Изложите фрагмент источника о Малькольме Маггеридже в двух предложениях.

- _ФРАГМЕНТ ИСТОЧНИКА_
▬▬▬▬▬▬▬▬▬▬

В этот мир и попал молодой английский социалист Малькольм Маггеридж, женившийся на племяннице Сиднея и Беатрисы Вебб, на которых в то время буквально молились в Советском Союзе за их заслуги в превращении советского эксперимента в икону для западных социалистов-интеллектуалов. Происходя из такой среды, юный Малькольм и его жена даже продали свою мебель, уверенные, что останутся в Советском Союзе, о чем Маггеридж и написал в «Манчестер гардиан». Однако по приезде он быстро понял, что пятилетний план не совсем похож на то, как его расписывали. Вероятно, первое представление о том, в какой паноптикум попал, он получил на приеме в британском посольстве в Москве осенью 1932 года, где он сидел между апологетом Советского строя Анной-Луизой Стронг и Великим Дюранти, самым известным иностранным корреспондентом того времени, только что получившим своего Пулитцера. Мисс Стронг, пишет Маггеридж в своих мемуарах «Хроники потраченного времени», «была огромная женщина с очень красным лицом, густыми седыми волосами, и лицо ее выражало глупость столь совершенную, что она придавала ей своеобразную красоту». Далее он пишет: «Дюранти, энергичный остроумный человечек, был гораздо более противоречивой личностью; я бы сказал, что в Москве о нем говорилось больше, чем о ком-либо другом, во всяком случае, среди иностранцев… В его доме, который я посетил раз или два, жила некая русская женщина Катя, у которой, насколько я знаю, был от него сын. Я всегда наслаждался его обществом: в его беспринципности было что-то энергичное, живое до абсурдности, что делало его постоянное вранье странно захватывающим. Думаю, никто, даже Луи Фишер, не следовал каждому повороту и изгибу линии партии так усердно, как он. В глазах Уманского он был непогрешим и постоянно ставился всем нам в пример.
Конечно, в его материальных интересах было писать то, чего от него хотели советские власти — что коллективизация в сельском хозяйстве идет хорошо и нигде нет голода, что чистки оправданы, признания — подлинны, а судебная процедура безупречна. Благодаря такой уступчивости, столь нелепой и фальшивой, что она была объектом насмешек других корреспондентов и даже (советский цензор — Авт. ) Подольский подшучивал над ним, у Дюранти никогда не было проблем с жильем, визой или получением интервью у кого он хотел».

▬▬▬▬▬▬▬▬▬▬

- _ИСХОДНЫЕ ДАННЫЕ_
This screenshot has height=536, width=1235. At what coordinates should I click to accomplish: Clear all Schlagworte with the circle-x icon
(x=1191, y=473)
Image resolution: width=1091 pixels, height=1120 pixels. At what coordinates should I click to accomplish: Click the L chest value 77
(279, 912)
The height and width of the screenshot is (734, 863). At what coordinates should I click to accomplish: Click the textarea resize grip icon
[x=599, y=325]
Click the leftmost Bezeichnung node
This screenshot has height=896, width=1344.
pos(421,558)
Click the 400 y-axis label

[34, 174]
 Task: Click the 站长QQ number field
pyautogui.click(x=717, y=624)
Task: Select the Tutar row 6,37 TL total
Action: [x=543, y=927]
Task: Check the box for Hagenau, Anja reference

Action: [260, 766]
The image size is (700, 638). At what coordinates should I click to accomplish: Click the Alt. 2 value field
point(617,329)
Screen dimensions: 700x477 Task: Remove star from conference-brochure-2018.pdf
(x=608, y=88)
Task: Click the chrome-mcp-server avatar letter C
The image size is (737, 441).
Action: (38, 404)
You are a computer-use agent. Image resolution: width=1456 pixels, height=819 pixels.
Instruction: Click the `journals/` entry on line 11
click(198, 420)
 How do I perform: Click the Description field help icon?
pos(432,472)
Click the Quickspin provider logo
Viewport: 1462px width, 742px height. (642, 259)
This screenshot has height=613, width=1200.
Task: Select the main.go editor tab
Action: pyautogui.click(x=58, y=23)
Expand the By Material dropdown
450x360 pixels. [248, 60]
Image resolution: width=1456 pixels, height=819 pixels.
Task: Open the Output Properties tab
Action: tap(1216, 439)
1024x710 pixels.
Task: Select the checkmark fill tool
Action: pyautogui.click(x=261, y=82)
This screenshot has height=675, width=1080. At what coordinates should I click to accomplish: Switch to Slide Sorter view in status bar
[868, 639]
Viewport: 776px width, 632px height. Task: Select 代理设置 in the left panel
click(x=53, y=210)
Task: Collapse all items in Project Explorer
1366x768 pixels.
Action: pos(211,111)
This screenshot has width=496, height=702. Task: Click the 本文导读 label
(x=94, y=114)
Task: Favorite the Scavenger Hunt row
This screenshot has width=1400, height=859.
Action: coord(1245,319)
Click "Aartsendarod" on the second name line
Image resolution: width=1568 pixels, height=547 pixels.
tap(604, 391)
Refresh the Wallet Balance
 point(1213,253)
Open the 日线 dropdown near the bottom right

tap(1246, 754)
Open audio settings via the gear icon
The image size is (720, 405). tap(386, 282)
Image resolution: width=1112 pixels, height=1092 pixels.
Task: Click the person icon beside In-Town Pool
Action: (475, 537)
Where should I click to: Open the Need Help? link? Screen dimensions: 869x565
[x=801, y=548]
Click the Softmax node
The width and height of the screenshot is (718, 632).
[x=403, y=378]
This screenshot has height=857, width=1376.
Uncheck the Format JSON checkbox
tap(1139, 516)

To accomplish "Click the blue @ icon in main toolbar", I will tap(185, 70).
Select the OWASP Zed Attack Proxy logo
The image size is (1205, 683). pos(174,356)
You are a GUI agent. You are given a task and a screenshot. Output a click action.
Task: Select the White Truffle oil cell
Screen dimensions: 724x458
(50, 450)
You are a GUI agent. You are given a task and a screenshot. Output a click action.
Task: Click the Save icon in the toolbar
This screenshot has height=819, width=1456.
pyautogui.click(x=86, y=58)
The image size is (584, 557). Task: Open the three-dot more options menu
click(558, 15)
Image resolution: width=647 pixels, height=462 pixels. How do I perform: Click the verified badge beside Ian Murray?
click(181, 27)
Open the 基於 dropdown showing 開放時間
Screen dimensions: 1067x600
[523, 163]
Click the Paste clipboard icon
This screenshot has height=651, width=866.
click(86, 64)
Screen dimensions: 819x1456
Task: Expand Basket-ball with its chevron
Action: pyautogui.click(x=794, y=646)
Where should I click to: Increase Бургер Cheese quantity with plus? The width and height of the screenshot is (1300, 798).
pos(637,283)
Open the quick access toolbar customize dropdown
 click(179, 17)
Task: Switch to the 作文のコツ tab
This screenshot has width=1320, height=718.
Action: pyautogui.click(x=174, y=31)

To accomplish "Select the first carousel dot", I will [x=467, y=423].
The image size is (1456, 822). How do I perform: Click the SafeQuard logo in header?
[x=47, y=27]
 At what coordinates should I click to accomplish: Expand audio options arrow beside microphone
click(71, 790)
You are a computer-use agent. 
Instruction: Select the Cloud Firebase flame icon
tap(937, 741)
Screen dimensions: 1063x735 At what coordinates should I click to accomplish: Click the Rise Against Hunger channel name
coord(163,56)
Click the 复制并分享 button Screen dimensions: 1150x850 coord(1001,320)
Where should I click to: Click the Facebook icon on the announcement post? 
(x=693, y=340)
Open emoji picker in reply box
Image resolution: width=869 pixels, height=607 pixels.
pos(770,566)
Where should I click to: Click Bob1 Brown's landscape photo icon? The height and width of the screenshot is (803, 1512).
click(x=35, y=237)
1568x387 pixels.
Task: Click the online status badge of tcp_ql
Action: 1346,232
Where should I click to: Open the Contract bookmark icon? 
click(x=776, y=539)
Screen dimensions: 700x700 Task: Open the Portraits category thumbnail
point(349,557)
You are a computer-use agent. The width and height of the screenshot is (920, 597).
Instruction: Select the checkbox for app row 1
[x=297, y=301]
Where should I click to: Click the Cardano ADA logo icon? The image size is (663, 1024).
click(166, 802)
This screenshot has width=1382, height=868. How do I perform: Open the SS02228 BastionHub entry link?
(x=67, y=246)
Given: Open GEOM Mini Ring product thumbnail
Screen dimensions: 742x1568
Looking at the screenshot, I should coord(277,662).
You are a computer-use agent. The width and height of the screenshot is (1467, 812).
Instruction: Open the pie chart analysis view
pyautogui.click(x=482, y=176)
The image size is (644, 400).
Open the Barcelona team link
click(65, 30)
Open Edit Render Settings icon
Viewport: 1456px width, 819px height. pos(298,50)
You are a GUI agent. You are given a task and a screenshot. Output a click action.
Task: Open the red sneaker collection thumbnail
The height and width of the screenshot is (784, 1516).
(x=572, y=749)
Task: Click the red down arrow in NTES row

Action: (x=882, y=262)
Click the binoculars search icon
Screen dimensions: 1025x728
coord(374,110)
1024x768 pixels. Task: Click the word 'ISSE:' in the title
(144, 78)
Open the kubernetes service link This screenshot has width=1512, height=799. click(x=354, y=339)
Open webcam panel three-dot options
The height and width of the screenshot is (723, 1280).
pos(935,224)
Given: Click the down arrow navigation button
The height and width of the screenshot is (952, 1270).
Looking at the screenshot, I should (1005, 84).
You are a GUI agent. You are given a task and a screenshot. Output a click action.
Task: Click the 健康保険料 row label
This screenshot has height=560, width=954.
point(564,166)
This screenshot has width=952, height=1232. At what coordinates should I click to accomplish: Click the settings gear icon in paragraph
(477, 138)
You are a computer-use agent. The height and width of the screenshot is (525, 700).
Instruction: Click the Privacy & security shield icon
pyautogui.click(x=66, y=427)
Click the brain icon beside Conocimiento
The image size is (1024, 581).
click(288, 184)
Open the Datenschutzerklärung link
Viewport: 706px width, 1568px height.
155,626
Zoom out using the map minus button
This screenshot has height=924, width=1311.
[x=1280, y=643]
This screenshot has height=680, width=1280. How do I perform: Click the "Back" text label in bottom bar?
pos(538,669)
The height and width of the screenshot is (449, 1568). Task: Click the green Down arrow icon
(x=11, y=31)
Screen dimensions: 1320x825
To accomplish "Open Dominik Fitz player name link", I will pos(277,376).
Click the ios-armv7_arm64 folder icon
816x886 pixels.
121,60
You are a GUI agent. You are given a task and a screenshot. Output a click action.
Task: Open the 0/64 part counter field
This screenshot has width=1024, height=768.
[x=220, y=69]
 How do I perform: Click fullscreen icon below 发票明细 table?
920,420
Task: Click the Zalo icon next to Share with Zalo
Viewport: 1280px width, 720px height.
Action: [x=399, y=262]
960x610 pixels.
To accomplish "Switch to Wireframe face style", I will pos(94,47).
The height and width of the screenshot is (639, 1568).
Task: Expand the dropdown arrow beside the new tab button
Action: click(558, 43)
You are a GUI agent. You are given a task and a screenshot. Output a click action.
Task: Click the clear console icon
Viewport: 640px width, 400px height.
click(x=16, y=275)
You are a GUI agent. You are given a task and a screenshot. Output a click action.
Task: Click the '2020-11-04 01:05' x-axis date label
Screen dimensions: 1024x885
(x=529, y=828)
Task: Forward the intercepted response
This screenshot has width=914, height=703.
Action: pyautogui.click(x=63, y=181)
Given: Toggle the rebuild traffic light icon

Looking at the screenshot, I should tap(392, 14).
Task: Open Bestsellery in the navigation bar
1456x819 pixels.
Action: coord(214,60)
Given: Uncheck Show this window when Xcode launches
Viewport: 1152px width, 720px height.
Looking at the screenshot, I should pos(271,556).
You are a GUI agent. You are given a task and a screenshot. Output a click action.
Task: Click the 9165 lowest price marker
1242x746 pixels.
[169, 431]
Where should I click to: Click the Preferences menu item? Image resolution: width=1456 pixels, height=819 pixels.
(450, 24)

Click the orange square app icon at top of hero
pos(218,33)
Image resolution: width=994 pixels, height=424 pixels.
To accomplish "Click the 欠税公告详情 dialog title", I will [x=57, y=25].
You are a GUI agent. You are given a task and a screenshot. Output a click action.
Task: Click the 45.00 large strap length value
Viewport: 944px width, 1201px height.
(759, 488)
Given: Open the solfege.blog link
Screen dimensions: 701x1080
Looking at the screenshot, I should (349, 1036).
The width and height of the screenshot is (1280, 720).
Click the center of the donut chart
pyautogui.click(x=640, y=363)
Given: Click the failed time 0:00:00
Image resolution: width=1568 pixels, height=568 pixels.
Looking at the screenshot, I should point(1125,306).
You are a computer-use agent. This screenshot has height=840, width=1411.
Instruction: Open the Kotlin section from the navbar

▬▬▬▬▬▬▬▬▬▬

- _РЕШЕНИЕ ЗАДАНИЯ_
Английский социалист Малькольм Маггеридж приехал в Советский Союз с женой, племянницей Сиднея и Беатрисы Вебб, собираясь там остаться, но быстро понял, что пятилетний план не совсем похож на то, как его расписывали. В мемуарах «Хроники потраченного времени» он описывает прием в британском посольстве в Москве осенью 1932 года, где сидел между Анной-Луизой Стронг и корреспондентом Дюранти, который усердно следовал линии партии и писал то, чего хотели советские власти, и благодаря этому никогда не имел проблем с жильем, визой или интервью.